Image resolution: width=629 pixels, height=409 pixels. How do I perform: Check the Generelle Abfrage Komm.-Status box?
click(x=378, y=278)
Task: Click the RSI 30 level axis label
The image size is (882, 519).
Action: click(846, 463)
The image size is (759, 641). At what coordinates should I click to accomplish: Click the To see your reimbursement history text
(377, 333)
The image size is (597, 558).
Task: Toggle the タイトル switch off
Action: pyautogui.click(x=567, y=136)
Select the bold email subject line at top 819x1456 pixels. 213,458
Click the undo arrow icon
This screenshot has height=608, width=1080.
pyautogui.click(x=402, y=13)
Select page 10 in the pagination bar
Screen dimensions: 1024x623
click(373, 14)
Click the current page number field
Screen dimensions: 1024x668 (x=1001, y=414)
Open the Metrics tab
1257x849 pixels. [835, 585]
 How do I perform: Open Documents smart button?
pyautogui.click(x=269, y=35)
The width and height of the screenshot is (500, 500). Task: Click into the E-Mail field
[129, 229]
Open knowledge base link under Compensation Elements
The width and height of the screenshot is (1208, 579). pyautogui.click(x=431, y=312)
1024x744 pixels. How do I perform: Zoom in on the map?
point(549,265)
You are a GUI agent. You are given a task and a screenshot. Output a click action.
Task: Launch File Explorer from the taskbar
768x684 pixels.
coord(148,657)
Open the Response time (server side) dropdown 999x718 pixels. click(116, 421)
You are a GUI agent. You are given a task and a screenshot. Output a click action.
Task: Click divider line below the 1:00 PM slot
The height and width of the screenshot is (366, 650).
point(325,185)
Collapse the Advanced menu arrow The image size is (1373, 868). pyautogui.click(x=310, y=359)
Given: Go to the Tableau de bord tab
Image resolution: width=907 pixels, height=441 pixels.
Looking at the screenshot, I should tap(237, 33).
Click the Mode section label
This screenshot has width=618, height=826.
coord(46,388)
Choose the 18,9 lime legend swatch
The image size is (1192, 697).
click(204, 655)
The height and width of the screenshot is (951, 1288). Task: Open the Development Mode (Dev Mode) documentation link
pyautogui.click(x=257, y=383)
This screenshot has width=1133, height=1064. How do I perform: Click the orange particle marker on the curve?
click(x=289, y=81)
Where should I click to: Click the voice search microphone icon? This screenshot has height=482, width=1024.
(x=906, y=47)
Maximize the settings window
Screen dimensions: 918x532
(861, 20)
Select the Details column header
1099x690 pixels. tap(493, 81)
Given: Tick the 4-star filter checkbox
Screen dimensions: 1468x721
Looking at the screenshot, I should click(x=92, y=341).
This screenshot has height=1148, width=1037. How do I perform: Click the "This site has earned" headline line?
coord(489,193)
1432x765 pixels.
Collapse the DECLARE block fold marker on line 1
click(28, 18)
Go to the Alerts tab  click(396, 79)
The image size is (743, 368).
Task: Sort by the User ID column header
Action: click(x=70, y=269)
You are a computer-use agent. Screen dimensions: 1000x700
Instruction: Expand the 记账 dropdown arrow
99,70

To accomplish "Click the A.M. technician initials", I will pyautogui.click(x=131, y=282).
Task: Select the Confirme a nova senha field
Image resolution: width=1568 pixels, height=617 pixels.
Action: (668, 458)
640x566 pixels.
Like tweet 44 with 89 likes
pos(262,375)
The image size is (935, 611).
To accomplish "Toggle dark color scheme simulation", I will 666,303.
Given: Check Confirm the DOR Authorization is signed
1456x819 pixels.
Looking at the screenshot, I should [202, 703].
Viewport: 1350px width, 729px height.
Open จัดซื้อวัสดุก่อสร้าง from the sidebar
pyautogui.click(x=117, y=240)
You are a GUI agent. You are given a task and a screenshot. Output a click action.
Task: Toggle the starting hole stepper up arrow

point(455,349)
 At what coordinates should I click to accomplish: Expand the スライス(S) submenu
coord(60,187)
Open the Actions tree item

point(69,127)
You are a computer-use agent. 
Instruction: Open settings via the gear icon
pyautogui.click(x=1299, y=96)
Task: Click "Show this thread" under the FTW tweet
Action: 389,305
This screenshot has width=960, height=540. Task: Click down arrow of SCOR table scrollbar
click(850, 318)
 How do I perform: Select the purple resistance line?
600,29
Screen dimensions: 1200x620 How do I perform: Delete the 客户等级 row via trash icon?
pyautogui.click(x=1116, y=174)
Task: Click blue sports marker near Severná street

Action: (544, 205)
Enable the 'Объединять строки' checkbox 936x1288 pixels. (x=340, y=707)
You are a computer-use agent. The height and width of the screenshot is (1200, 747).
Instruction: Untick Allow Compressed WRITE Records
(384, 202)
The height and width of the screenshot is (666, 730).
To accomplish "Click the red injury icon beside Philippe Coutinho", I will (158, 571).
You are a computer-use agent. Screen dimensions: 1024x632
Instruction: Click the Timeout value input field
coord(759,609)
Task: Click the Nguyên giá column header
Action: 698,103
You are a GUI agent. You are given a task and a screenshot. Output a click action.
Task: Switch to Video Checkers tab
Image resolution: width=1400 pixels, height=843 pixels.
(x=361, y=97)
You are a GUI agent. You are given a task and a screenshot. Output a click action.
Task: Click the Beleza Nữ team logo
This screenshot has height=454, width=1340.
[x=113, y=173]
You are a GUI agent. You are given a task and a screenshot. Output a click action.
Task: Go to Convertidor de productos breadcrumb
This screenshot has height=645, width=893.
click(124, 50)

- - -

WORK TASK → Without omitting any record, transcribe the data exactly.

OUTPUT FOR THIS TASK →
Image resolution: width=629 pixels, height=409 pixels. How do I perform: Check the Generelle Abfrage Komm.-Status box?
click(x=378, y=278)
Task: Click the RSI 30 level axis label
The image size is (882, 519).
Action: click(846, 463)
The image size is (759, 641). At what coordinates should I click to accomplish: Click the To see your reimbursement history text
(377, 333)
The image size is (597, 558).
Task: Toggle the タイトル switch off
Action: pyautogui.click(x=567, y=136)
Select the bold email subject line at top 819x1456 pixels. 213,458
Click the undo arrow icon
This screenshot has height=608, width=1080.
pyautogui.click(x=402, y=13)
Select page 10 in the pagination bar
Screen dimensions: 1024x623
click(373, 14)
Click the current page number field
Screen dimensions: 1024x668 (x=1001, y=414)
Open the Metrics tab
1257x849 pixels. [835, 585]
 How do I perform: Open Documents smart button?
pyautogui.click(x=269, y=35)
The width and height of the screenshot is (500, 500). Task: Click into the E-Mail field
[129, 229]
Open knowledge base link under Compensation Elements
The width and height of the screenshot is (1208, 579). pyautogui.click(x=431, y=312)
1024x744 pixels. How do I perform: Zoom in on the map?
point(549,265)
You are a GUI agent. You are given a task and a screenshot. Output a click action.
Task: Launch File Explorer from the taskbar
768x684 pixels.
coord(148,657)
Open the Response time (server side) dropdown 999x718 pixels. click(116, 421)
You are a GUI agent. You are given a task and a screenshot. Output a click action.
Task: Click divider line below the 1:00 PM slot
The height and width of the screenshot is (366, 650).
point(325,185)
Collapse the Advanced menu arrow The image size is (1373, 868). pyautogui.click(x=310, y=359)
Given: Go to the Tableau de bord tab
Image resolution: width=907 pixels, height=441 pixels.
Looking at the screenshot, I should tap(237, 33).
Click the Mode section label
This screenshot has width=618, height=826.
coord(46,388)
Choose the 18,9 lime legend swatch
The image size is (1192, 697).
click(204, 655)
The height and width of the screenshot is (951, 1288). Task: Open the Development Mode (Dev Mode) documentation link
pyautogui.click(x=257, y=383)
This screenshot has width=1133, height=1064. How do I perform: Click the orange particle marker on the curve?
click(x=289, y=81)
Where should I click to: Click the voice search microphone icon? This screenshot has height=482, width=1024.
(x=906, y=47)
Maximize the settings window
Screen dimensions: 918x532
(861, 20)
Select the Details column header
1099x690 pixels. tap(493, 81)
Given: Tick the 4-star filter checkbox
Screen dimensions: 1468x721
Looking at the screenshot, I should click(x=92, y=341).
This screenshot has height=1148, width=1037. How do I perform: Click the "This site has earned" headline line?
coord(489,193)
1432x765 pixels.
Collapse the DECLARE block fold marker on line 1
click(28, 18)
Go to the Alerts tab  click(396, 79)
The image size is (743, 368).
Task: Sort by the User ID column header
Action: click(x=70, y=269)
You are a computer-use agent. Screen dimensions: 1000x700
Instruction: Expand the 记账 dropdown arrow
99,70

To accomplish "Click the A.M. technician initials", I will pyautogui.click(x=131, y=282).
Task: Select the Confirme a nova senha field
Image resolution: width=1568 pixels, height=617 pixels.
Action: (668, 458)
640x566 pixels.
Like tweet 44 with 89 likes
pos(262,375)
The image size is (935, 611).
To accomplish "Toggle dark color scheme simulation", I will 666,303.
Given: Check Confirm the DOR Authorization is signed
1456x819 pixels.
Looking at the screenshot, I should [202, 703].
Viewport: 1350px width, 729px height.
Open จัดซื้อวัสดุก่อสร้าง from the sidebar
pyautogui.click(x=117, y=240)
You are a GUI agent. You are given a task and a screenshot. Output a click action.
Task: Toggle the starting hole stepper up arrow

point(455,349)
 At what coordinates should I click to accomplish: Expand the スライス(S) submenu
coord(60,187)
Open the Actions tree item

point(69,127)
You are a computer-use agent. 
Instruction: Open settings via the gear icon
pyautogui.click(x=1299, y=96)
Task: Click "Show this thread" under the FTW tweet
Action: 389,305
This screenshot has width=960, height=540. Task: Click down arrow of SCOR table scrollbar
click(850, 318)
 How do I perform: Select the purple resistance line?
600,29
Screen dimensions: 1200x620 How do I perform: Delete the 客户等级 row via trash icon?
pyautogui.click(x=1116, y=174)
Task: Click blue sports marker near Severná street

Action: (544, 205)
Enable the 'Объединять строки' checkbox 936x1288 pixels. (x=340, y=707)
You are a computer-use agent. The height and width of the screenshot is (1200, 747).
Instruction: Untick Allow Compressed WRITE Records
(384, 202)
The height and width of the screenshot is (666, 730).
To accomplish "Click the red injury icon beside Philippe Coutinho", I will (158, 571).
You are a computer-use agent. Screen dimensions: 1024x632
Instruction: Click the Timeout value input field
coord(759,609)
Task: Click the Nguyên giá column header
Action: 698,103
You are a GUI agent. You are given a task and a screenshot. Output a click action.
Task: Switch to Video Checkers tab
Image resolution: width=1400 pixels, height=843 pixels.
(x=361, y=97)
You are a GUI agent. You are given a task and a screenshot. Output a click action.
Task: Click the Beleza Nữ team logo
This screenshot has height=454, width=1340.
[x=113, y=173]
You are a GUI agent. You are given a task and a screenshot. Output a click action.
Task: Go to Convertidor de productos breadcrumb
This screenshot has height=645, width=893.
click(124, 50)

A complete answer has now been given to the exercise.